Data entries
★ ★ ★

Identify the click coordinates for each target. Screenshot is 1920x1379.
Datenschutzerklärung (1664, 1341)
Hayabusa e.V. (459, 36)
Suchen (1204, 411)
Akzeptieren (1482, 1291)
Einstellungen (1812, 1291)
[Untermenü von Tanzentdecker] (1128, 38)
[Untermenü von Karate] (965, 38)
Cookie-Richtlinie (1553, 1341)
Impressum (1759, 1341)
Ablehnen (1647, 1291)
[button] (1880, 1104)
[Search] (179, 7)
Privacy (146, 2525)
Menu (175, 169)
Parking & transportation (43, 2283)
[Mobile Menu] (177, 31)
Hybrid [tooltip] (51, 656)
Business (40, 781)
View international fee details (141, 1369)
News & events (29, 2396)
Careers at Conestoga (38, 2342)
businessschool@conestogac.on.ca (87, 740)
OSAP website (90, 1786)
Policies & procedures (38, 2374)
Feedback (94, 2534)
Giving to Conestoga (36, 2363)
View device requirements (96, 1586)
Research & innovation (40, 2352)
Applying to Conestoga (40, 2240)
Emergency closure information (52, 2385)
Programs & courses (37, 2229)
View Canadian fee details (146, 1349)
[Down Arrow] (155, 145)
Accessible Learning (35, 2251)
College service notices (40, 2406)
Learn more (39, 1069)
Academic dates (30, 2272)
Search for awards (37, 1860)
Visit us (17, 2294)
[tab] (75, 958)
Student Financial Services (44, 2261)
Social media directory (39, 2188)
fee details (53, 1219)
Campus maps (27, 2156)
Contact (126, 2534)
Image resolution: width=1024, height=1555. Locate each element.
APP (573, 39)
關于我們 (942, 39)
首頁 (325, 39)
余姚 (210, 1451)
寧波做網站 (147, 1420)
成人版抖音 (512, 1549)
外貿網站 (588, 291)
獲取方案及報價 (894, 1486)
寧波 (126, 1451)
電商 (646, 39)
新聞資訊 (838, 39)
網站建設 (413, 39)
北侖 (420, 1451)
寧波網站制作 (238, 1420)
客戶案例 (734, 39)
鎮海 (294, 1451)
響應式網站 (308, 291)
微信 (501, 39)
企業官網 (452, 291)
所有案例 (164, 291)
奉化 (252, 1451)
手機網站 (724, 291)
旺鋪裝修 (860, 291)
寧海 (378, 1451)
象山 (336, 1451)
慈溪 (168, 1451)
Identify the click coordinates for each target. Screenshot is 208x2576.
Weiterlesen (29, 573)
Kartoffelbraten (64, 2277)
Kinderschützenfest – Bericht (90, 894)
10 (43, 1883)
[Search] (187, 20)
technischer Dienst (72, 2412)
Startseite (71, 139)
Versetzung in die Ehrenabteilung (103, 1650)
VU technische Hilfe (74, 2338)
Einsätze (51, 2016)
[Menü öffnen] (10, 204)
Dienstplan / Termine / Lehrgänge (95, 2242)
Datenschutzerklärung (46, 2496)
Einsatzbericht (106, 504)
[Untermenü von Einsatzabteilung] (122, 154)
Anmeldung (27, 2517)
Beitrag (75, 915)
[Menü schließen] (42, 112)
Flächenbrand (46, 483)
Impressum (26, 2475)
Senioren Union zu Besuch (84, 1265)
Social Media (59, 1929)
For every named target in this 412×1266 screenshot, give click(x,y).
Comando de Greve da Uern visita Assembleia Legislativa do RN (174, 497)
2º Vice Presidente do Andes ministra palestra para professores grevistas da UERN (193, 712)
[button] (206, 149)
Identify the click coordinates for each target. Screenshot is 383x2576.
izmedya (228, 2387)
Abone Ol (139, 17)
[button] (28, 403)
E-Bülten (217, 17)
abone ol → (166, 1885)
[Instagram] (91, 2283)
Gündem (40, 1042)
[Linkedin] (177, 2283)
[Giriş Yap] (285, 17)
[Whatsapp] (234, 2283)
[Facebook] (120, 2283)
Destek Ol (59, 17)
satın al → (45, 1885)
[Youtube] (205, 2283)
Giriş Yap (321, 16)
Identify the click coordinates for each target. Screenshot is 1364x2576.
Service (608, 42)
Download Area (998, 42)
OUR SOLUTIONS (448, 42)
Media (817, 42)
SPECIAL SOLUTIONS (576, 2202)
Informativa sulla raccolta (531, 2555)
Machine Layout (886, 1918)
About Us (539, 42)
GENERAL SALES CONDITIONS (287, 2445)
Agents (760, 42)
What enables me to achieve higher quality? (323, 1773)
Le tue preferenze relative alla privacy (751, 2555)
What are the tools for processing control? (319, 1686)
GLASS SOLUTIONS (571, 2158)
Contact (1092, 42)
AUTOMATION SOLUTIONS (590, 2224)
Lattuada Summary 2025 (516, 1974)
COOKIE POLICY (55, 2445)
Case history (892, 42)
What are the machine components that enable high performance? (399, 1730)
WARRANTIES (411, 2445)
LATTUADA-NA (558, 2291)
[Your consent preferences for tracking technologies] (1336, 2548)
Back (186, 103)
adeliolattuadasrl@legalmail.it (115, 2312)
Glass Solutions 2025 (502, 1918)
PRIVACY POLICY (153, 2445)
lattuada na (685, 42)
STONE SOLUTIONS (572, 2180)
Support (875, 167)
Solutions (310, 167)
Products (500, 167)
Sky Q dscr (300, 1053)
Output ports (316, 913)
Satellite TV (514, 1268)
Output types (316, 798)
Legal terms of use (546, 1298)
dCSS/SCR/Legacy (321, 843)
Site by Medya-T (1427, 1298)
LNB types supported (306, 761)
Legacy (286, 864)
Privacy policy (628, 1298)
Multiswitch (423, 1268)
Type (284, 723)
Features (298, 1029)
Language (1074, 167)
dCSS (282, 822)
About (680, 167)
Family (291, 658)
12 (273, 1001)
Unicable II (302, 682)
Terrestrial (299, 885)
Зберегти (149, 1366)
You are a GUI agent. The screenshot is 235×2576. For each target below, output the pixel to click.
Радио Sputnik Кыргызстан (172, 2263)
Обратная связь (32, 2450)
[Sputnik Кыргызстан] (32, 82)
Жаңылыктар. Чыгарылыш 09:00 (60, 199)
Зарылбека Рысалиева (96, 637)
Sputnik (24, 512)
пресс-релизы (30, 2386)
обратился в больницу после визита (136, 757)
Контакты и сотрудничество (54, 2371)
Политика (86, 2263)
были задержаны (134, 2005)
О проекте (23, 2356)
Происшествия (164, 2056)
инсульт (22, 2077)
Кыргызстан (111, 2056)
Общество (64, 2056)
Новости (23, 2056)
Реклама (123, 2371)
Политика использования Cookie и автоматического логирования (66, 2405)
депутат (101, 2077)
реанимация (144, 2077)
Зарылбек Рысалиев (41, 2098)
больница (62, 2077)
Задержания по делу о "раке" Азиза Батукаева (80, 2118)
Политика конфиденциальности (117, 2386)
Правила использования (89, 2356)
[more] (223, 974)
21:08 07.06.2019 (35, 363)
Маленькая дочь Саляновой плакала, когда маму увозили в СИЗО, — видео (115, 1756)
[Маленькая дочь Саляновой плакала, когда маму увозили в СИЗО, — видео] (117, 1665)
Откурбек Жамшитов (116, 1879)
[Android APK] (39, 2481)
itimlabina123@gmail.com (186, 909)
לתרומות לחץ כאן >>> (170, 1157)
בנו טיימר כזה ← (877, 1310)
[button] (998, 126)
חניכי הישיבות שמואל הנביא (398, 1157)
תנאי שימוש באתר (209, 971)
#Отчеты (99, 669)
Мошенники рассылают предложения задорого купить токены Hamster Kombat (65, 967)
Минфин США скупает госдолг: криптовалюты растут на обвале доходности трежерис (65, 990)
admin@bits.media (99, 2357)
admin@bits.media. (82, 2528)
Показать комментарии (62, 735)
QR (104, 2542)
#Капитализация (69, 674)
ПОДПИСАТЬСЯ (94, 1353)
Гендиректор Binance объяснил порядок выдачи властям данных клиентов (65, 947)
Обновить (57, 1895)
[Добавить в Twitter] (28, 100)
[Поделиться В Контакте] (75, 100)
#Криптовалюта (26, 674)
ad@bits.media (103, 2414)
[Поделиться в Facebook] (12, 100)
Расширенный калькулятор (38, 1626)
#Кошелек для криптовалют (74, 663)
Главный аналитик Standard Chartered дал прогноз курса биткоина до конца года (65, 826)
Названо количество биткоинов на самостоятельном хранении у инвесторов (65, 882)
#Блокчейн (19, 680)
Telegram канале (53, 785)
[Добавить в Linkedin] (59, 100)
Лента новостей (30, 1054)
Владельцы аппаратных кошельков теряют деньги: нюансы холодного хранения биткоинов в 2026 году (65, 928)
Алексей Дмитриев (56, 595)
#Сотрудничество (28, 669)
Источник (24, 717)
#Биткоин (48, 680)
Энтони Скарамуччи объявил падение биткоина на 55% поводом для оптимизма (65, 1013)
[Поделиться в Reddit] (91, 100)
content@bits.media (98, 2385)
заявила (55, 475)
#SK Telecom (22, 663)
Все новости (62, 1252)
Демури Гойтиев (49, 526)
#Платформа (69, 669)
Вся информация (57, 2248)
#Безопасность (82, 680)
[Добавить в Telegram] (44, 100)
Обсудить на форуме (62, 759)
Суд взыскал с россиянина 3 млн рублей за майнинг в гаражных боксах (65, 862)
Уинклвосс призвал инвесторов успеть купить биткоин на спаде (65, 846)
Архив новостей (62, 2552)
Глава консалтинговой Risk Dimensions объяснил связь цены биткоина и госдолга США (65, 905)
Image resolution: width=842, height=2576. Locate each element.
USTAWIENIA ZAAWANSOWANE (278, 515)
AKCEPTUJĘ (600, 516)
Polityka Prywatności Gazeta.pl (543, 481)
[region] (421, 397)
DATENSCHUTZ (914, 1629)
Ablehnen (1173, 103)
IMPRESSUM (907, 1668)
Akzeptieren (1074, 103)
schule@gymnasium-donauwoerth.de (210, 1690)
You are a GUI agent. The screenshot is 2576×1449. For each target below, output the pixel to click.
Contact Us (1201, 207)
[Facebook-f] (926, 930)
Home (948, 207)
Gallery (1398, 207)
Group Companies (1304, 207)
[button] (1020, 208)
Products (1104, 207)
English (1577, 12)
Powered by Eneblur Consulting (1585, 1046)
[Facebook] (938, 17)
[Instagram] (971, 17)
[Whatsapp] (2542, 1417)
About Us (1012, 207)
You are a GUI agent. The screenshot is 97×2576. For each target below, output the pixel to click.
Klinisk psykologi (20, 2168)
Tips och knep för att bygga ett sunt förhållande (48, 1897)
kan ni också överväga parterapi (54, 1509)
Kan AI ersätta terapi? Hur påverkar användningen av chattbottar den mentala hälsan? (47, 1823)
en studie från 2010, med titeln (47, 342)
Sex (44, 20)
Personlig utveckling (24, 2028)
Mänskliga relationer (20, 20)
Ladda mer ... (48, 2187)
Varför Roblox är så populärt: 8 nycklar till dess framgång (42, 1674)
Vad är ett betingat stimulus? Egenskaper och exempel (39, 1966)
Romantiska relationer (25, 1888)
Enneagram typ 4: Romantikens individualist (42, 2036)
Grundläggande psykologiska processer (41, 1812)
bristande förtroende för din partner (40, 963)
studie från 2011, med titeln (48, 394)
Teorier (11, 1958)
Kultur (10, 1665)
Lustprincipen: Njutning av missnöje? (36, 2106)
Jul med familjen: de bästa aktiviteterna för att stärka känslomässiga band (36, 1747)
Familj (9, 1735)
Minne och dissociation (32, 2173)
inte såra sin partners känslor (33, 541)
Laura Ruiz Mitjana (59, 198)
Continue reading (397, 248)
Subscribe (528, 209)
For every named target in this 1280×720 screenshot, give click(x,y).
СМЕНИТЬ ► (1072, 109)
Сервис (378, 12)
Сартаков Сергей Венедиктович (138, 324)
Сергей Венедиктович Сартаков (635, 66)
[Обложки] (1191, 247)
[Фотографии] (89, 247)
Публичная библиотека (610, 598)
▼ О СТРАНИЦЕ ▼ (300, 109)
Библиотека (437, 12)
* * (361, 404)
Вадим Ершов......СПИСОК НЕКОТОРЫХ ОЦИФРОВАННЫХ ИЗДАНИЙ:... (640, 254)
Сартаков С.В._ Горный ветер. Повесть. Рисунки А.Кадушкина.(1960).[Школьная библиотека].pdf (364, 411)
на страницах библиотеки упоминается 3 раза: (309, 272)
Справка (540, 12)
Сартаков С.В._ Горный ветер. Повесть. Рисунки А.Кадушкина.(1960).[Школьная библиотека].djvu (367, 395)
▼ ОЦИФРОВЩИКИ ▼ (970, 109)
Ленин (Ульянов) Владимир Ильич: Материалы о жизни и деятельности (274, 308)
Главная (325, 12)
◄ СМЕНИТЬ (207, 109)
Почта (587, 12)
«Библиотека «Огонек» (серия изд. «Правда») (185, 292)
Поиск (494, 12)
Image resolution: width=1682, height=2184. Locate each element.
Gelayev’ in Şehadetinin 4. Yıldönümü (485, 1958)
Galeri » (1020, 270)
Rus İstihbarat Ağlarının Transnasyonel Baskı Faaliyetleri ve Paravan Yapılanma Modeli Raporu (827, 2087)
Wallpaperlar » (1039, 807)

★ ★ ★

Required action
Only one stretch of the entries above is wanted: the lines from the one containing "О проекте (23, 2356)" through the one containing "больница (62, 2077)". Please reproduce it exactly.

Answer section
О проекте (23, 2356)
Происшествия (164, 2056)
инсульт (22, 2077)
Кыргызстан (111, 2056)
Общество (64, 2056)
Новости (23, 2056)
Реклама (123, 2371)
Политика использования Cookie и автоматического логирования (66, 2405)
депутат (101, 2077)
реанимация (144, 2077)
Зарылбек Рысалиев (41, 2098)
больница (62, 2077)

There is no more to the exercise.